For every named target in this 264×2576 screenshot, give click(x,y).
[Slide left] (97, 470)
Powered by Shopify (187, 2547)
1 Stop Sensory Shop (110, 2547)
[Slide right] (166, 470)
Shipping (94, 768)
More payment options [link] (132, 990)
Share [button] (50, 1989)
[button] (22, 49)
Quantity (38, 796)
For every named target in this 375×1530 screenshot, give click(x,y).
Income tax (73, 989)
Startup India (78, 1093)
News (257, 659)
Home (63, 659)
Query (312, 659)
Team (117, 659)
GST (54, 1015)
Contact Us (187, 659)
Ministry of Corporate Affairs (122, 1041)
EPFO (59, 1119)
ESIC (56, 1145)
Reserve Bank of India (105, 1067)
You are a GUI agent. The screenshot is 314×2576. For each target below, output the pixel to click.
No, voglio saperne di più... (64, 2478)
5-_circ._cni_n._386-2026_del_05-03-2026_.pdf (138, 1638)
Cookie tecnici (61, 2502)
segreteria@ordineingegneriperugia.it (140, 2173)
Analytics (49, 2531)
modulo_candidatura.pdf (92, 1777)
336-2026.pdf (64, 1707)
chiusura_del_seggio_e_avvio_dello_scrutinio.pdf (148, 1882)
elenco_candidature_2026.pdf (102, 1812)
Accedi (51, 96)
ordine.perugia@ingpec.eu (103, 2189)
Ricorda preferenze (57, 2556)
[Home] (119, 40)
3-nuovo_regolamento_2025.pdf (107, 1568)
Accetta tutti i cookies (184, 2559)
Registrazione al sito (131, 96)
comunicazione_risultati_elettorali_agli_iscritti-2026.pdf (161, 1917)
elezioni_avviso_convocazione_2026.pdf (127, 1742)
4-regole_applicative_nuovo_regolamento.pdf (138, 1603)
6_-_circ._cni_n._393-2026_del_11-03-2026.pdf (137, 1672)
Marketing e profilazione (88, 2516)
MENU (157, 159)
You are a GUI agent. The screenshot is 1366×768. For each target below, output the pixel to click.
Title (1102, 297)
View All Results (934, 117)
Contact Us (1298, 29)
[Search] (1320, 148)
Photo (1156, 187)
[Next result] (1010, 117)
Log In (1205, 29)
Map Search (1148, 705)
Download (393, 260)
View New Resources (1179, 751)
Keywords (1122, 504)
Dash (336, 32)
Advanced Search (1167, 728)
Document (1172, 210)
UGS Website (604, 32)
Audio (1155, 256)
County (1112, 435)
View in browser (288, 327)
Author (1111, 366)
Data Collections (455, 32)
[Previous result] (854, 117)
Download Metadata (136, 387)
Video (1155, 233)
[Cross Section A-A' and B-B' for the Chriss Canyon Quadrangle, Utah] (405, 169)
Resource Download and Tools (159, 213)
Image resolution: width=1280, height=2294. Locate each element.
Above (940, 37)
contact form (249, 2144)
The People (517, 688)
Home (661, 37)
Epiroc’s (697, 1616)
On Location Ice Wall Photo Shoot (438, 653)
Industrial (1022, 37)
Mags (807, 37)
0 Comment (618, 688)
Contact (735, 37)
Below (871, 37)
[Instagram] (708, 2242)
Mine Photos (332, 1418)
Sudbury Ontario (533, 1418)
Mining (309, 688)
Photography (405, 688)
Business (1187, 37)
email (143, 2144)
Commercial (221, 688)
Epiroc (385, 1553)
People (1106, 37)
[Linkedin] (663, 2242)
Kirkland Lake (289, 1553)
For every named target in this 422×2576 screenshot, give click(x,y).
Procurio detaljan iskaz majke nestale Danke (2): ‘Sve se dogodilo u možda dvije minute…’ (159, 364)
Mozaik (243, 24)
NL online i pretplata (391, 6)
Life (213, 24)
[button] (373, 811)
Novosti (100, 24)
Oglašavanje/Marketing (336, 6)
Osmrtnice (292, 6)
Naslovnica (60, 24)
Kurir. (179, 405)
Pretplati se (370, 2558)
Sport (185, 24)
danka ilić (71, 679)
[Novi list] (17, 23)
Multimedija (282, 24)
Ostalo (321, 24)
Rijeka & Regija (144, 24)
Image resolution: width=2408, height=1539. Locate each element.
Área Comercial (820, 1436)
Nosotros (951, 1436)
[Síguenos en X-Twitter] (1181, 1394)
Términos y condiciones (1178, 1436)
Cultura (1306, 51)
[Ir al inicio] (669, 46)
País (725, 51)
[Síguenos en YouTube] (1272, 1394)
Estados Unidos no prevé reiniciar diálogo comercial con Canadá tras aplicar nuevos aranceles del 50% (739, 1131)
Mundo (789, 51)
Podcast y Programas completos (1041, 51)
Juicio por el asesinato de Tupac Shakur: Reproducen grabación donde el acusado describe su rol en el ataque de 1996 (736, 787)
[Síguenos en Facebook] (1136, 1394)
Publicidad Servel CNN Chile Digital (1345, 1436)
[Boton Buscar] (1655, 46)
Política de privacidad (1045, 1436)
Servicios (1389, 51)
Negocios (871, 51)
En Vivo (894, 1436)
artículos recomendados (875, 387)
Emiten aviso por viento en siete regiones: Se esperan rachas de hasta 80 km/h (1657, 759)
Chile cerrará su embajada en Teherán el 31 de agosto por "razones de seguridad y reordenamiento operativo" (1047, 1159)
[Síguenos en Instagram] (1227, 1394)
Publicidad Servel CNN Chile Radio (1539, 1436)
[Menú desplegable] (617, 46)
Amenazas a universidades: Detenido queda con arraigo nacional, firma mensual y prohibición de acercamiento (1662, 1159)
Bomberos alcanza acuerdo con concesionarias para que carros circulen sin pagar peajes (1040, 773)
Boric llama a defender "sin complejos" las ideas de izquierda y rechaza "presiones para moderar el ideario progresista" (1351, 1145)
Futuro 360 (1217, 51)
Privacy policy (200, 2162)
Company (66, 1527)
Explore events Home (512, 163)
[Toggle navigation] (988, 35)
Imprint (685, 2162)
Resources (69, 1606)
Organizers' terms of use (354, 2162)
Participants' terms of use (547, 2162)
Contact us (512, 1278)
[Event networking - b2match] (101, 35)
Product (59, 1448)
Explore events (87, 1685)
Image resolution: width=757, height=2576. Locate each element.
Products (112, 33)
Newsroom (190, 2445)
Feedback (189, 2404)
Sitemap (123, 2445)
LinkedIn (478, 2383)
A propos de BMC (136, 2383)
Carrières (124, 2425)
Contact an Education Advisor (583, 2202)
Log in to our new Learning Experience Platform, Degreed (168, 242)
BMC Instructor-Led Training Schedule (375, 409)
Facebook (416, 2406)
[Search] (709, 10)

****

▶ [Task to carry out]:
Every line of the listing is to be returned exactly as written.

▶ [Completed exercise]:
For every named target in this 264×2576 screenshot, give click(x,y).
[Slide left] (97, 470)
Powered by Shopify (187, 2547)
1 Stop Sensory Shop (110, 2547)
[Slide right] (166, 470)
Shipping (94, 768)
More payment options [link] (132, 990)
Share [button] (50, 1989)
[button] (22, 49)
Quantity (38, 796)
For every named target in this 375×1530 screenshot, give click(x,y).
Income tax (73, 989)
Startup India (78, 1093)
News (257, 659)
Home (63, 659)
Query (312, 659)
Team (117, 659)
GST (54, 1015)
Contact Us (187, 659)
Ministry of Corporate Affairs (122, 1041)
EPFO (59, 1119)
ESIC (56, 1145)
Reserve Bank of India (105, 1067)
You are a GUI agent. The screenshot is 314×2576. For each target below, output the pixel to click.
No, voglio saperne di più... (64, 2478)
5-_circ._cni_n._386-2026_del_05-03-2026_.pdf (138, 1638)
Cookie tecnici (61, 2502)
segreteria@ordineingegneriperugia.it (140, 2173)
Analytics (49, 2531)
modulo_candidatura.pdf (92, 1777)
336-2026.pdf (64, 1707)
chiusura_del_seggio_e_avvio_dello_scrutinio.pdf (148, 1882)
elenco_candidature_2026.pdf (102, 1812)
Accedi (51, 96)
ordine.perugia@ingpec.eu (103, 2189)
Ricorda preferenze (57, 2556)
[Home] (119, 40)
3-nuovo_regolamento_2025.pdf (107, 1568)
Accetta tutti i cookies (184, 2559)
Registrazione al sito (131, 96)
comunicazione_risultati_elettorali_agli_iscritti-2026.pdf (161, 1917)
elezioni_avviso_convocazione_2026.pdf (127, 1742)
4-regole_applicative_nuovo_regolamento.pdf (138, 1603)
6_-_circ._cni_n._393-2026_del_11-03-2026.pdf (137, 1672)
Marketing e profilazione (88, 2516)
MENU (157, 159)
You are a GUI agent. The screenshot is 1366×768. For each target below, output the pixel to click.
Title (1102, 297)
View All Results (934, 117)
Contact Us (1298, 29)
[Search] (1320, 148)
Photo (1156, 187)
[Next result] (1010, 117)
Log In (1205, 29)
Map Search (1148, 705)
Download (393, 260)
View New Resources (1179, 751)
Keywords (1122, 504)
Dash (336, 32)
Advanced Search (1167, 728)
Document (1172, 210)
UGS Website (604, 32)
Audio (1155, 256)
County (1112, 435)
View in browser (288, 327)
Author (1111, 366)
Data Collections (455, 32)
[Previous result] (854, 117)
Download Metadata (136, 387)
Video (1155, 233)
[Cross Section A-A' and B-B' for the Chriss Canyon Quadrangle, Utah] (405, 169)
Resource Download and Tools (159, 213)
Image resolution: width=1280, height=2294. Locate each element.
Above (940, 37)
contact form (249, 2144)
The People (517, 688)
Home (661, 37)
Epiroc’s (697, 1616)
On Location Ice Wall Photo Shoot (438, 653)
Industrial (1022, 37)
Mags (807, 37)
0 Comment (618, 688)
Contact (735, 37)
Below (871, 37)
[Instagram] (708, 2242)
Mine Photos (332, 1418)
Sudbury Ontario (533, 1418)
Mining (309, 688)
Photography (405, 688)
Business (1187, 37)
email (143, 2144)
Commercial (221, 688)
Epiroc (385, 1553)
People (1106, 37)
[Linkedin] (663, 2242)
Kirkland Lake (289, 1553)
For every named target in this 422×2576 screenshot, give click(x,y).
Procurio detaljan iskaz majke nestale Danke (2): ‘Sve se dogodilo u možda dvije minute…’ (159, 364)
Mozaik (243, 24)
NL online i pretplata (391, 6)
Life (213, 24)
[button] (373, 811)
Novosti (100, 24)
Oglašavanje/Marketing (336, 6)
Osmrtnice (292, 6)
Naslovnica (60, 24)
Kurir. (179, 405)
Pretplati se (370, 2558)
Sport (185, 24)
danka ilić (71, 679)
[Novi list] (17, 23)
Multimedija (282, 24)
Ostalo (321, 24)
Rijeka & Regija (144, 24)
Image resolution: width=2408, height=1539. Locate each element.
Área Comercial (820, 1436)
Nosotros (951, 1436)
[Síguenos en X-Twitter] (1181, 1394)
Términos y condiciones (1178, 1436)
Cultura (1306, 51)
[Ir al inicio] (669, 46)
País (725, 51)
[Síguenos en YouTube] (1272, 1394)
Estados Unidos no prevé reiniciar diálogo comercial con Canadá tras aplicar nuevos aranceles del 50% (739, 1131)
Mundo (789, 51)
Podcast y Programas completos (1041, 51)
Juicio por el asesinato de Tupac Shakur: Reproducen grabación donde el acusado describe su rol en el ataque de 1996 (736, 787)
[Síguenos en Facebook] (1136, 1394)
Publicidad Servel CNN Chile Digital (1345, 1436)
[Boton Buscar] (1655, 46)
Política de privacidad (1045, 1436)
Servicios (1389, 51)
Negocios (871, 51)
En Vivo (894, 1436)
artículos recomendados (875, 387)
Emiten aviso por viento en siete regiones: Se esperan rachas de hasta 80 km/h (1657, 759)
Chile cerrará su embajada en Teherán el 31 de agosto por "razones de seguridad y reordenamiento operativo" (1047, 1159)
[Síguenos en Instagram] (1227, 1394)
Publicidad Servel CNN Chile Radio (1539, 1436)
[Menú desplegable] (617, 46)
Amenazas a universidades: Detenido queda con arraigo nacional, firma mensual y prohibición de acercamiento (1662, 1159)
Bomberos alcanza acuerdo con concesionarias para que carros circulen sin pagar peajes (1040, 773)
Boric llama a defender "sin complejos" las ideas de izquierda y rechaza "presiones para moderar el ideario progresista" (1351, 1145)
Futuro 360 (1217, 51)
Privacy policy (200, 2162)
Company (66, 1527)
Explore events Home (512, 163)
[Toggle navigation] (988, 35)
Imprint (685, 2162)
Resources (69, 1606)
Organizers' terms of use (354, 2162)
Participants' terms of use (547, 2162)
Contact us (512, 1278)
[Event networking - b2match] (101, 35)
Product (59, 1448)
Explore events (87, 1685)
Image resolution: width=757, height=2576. Locate each element.
Products (112, 33)
Newsroom (190, 2445)
Feedback (189, 2404)
Sitemap (123, 2445)
LinkedIn (478, 2383)
A propos de BMC (136, 2383)
Carrières (124, 2425)
Contact an Education Advisor (583, 2202)
Log in to our new Learning Experience Platform, Degreed (168, 242)
BMC Instructor-Led Training Schedule (375, 409)
Facebook (416, 2406)
[Search] (709, 10)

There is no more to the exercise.